The Sentences Book One: The Mystery of the Trinity

The Sentences Book Two: On Creation

The Sentences Book Three: On the Incarnation of the Word

The Sentences Book Four: On the Doctrine of Signs

I post all these long links because it's very hard to actually find these books on unless you put in the titles of each of the Four Books of the Sentences of Peter Lombard.

God bless,
Steven Reyes

Derek said...

Fr. Ryan,

As a lover of philosophy, theology, and the Scriptures; as a fan of the Angelic Doctor; and as a student of virtuous living effected by prayer, thank you for this post. You have reminded me, again, why clear philosophy, theology, and the Bible are core elements of my spirituality.

Mick Jagger Gathers No Mosque said...

It is certainly true that Our Holy Father was not trained as a Thomist for no Thomist would make the following startling assertions:

God and the World, Believing and Living in Our Time (2000)

In their discussion of the Real Presence, Mr. Seewald makes the following statement concerning Cardinal Ratzinger’s proclaimed belief in transubstantiation and the Real Presence of Christ in the Eucharist: “But anyone can see that the wine remains wine…”

Cardinal Ratzinger’s reply is as follows:

“But this is not a statement of physics. It has never been asserted that, so to say, nature in a physical sense is being changed. The transformation reaches down to a more profound level. Tradition has it that this is a metaphysical process. Christ lays hold upon what is, from a purely physical viewpoint, bread and wine, in its inmost being, so that it is changed from within and Christ truly gives himself in them

God Is Near Us: The Eucharist, The Heart of Life (2003)
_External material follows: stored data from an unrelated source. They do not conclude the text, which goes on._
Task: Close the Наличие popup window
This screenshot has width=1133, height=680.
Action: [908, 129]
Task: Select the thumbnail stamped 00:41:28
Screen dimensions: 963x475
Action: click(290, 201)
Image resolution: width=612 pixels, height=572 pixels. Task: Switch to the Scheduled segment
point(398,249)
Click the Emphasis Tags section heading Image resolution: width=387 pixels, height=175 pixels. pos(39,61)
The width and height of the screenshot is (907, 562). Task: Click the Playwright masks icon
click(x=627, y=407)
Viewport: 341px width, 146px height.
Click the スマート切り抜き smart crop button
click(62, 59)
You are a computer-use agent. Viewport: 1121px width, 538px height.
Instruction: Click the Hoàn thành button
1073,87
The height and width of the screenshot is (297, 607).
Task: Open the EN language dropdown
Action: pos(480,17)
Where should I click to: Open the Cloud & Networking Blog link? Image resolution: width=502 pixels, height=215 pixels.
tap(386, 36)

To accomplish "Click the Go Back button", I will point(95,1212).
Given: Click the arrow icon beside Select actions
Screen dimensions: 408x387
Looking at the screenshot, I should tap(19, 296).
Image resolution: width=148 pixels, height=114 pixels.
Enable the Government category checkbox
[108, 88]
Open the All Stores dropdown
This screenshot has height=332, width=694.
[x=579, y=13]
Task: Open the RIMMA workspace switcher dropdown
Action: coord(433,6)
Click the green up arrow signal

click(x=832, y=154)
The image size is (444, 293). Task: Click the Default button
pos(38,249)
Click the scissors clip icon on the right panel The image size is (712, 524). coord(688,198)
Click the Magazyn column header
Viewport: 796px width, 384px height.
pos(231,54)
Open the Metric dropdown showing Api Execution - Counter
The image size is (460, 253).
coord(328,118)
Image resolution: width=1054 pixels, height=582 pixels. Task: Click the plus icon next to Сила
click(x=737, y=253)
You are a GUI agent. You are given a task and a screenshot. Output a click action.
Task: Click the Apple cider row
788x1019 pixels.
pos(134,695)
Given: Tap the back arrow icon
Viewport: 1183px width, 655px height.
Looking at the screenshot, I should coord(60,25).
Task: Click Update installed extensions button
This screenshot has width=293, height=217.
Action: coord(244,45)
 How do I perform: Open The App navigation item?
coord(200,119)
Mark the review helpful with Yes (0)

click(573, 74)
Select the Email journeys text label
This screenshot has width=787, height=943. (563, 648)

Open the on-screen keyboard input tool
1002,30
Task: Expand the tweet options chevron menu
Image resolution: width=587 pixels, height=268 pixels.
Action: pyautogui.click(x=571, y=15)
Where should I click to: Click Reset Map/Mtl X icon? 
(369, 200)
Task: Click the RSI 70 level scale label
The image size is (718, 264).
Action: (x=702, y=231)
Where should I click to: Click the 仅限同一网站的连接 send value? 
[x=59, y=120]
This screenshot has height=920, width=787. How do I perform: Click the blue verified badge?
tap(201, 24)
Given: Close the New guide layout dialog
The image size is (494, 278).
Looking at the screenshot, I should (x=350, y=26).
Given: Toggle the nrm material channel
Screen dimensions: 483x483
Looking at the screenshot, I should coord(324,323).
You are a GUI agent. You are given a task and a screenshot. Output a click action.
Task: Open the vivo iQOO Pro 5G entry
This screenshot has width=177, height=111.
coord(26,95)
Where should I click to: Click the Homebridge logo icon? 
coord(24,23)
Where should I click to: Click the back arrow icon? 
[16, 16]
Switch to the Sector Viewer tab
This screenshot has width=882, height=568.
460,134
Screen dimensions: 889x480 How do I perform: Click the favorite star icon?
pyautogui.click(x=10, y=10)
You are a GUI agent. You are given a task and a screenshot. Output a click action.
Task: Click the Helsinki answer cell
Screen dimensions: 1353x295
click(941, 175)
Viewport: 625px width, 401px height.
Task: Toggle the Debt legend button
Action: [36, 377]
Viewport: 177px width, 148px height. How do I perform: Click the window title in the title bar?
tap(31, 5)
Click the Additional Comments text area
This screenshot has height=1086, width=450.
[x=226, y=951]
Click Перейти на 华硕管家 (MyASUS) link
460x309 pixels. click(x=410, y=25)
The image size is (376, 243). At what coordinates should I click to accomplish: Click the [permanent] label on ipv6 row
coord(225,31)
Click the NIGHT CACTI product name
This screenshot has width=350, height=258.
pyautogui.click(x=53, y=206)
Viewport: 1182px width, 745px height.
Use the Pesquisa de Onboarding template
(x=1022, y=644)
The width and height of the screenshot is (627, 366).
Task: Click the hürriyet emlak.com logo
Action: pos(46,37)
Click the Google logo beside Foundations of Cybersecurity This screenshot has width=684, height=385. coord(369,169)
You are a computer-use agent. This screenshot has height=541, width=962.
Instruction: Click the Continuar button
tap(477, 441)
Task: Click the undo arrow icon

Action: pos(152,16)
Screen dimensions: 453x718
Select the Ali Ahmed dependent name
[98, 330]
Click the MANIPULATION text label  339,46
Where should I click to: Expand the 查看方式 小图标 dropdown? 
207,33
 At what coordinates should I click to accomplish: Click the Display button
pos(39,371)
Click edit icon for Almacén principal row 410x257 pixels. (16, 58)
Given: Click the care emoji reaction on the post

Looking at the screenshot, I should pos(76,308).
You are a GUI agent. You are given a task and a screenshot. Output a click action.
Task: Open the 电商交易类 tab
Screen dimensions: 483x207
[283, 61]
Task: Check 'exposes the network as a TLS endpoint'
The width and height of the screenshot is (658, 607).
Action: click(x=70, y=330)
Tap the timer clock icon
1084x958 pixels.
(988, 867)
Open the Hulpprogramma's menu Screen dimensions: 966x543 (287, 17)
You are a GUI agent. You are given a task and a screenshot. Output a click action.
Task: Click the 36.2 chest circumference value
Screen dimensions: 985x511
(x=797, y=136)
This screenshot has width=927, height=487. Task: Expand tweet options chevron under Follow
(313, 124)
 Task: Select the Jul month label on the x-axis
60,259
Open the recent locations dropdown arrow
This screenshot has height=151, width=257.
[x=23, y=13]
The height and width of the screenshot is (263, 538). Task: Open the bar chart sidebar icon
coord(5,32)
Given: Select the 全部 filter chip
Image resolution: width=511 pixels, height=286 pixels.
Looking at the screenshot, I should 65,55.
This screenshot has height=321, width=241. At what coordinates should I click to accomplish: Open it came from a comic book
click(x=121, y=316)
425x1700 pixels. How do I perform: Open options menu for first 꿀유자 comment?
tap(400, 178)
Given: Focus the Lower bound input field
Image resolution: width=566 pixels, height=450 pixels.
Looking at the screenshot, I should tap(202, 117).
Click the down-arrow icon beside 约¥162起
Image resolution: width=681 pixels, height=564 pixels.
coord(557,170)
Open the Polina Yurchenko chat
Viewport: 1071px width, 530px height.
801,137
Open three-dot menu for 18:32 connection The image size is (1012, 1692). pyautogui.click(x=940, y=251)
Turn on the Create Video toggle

“The transformation happens, which affects the gifts we bring by taking them up into a higher order and changes them, even if we cannot measure what happens. When material things are taken into our body as nourishment, or for that matter whenever any material becomes part of a living organism, it remains the same, and yet as part of a new whole it is itself changed. Something similar happens here. The Lord takes possession of the bread and the wine; he lifts them up, as it were, out of the setting of their normal existence into a new order; even if, from a purely physical point of view, they remain the same , they have become profoundly different.”

That certainly reads more like the doctrine of of one Martin Luther than Catholic Dogma.

So, maybe there was a prudential error made by Pope Blessed John Paul II when , for the first time in more than 100 years, he chose as the Prefect of The CDF a Prelate who had not mastered the basics of Thomism and Being, and Substance, and Accidents, etc etc

Steven R said...

I am Not Sparticus,
Ah, yes it might seem as though our blessed Pope Benedict XVI has made an error regarding our most Holy Sacrament, Christ Himself, the Way, the Life, and the Truth; however, as you may like to see Fr. Erlenbush so well puts it in his post:

The only difference between Christ's body in heaven and Christ's body in the Eucharist

that Pope Benedict XVI's quote on the Body and Blood of Christ not effecting a purely physical change is quite correct, however this does not mean it is not a real change as our good priest has mentioned in his post, it is a metaphysical change wherein the species, the appearance, of the bread and wine remains, and even the physical properties may remain but they have been changed metaphysically, they have mysteriously been taken up and transformed into Christ's Body and Blood.

Perhaps I am wrong regarding this matter, because the Eucharist is a very mysterious Sacrament to me. I defer to Fr. Erlenbush's wisdom on the matter.

Father Ryan Erlenbush said...

@Steve R. and I am not Spartacus,

While I do believe that Pope Benedict (now and in the past) is no Thomist, and further that he is in many respects quite anti-Thomistic and anti-Scholastic (hence, he is no Bonaventurian either [whatever anyone may say]); he is most certainly not a heretic.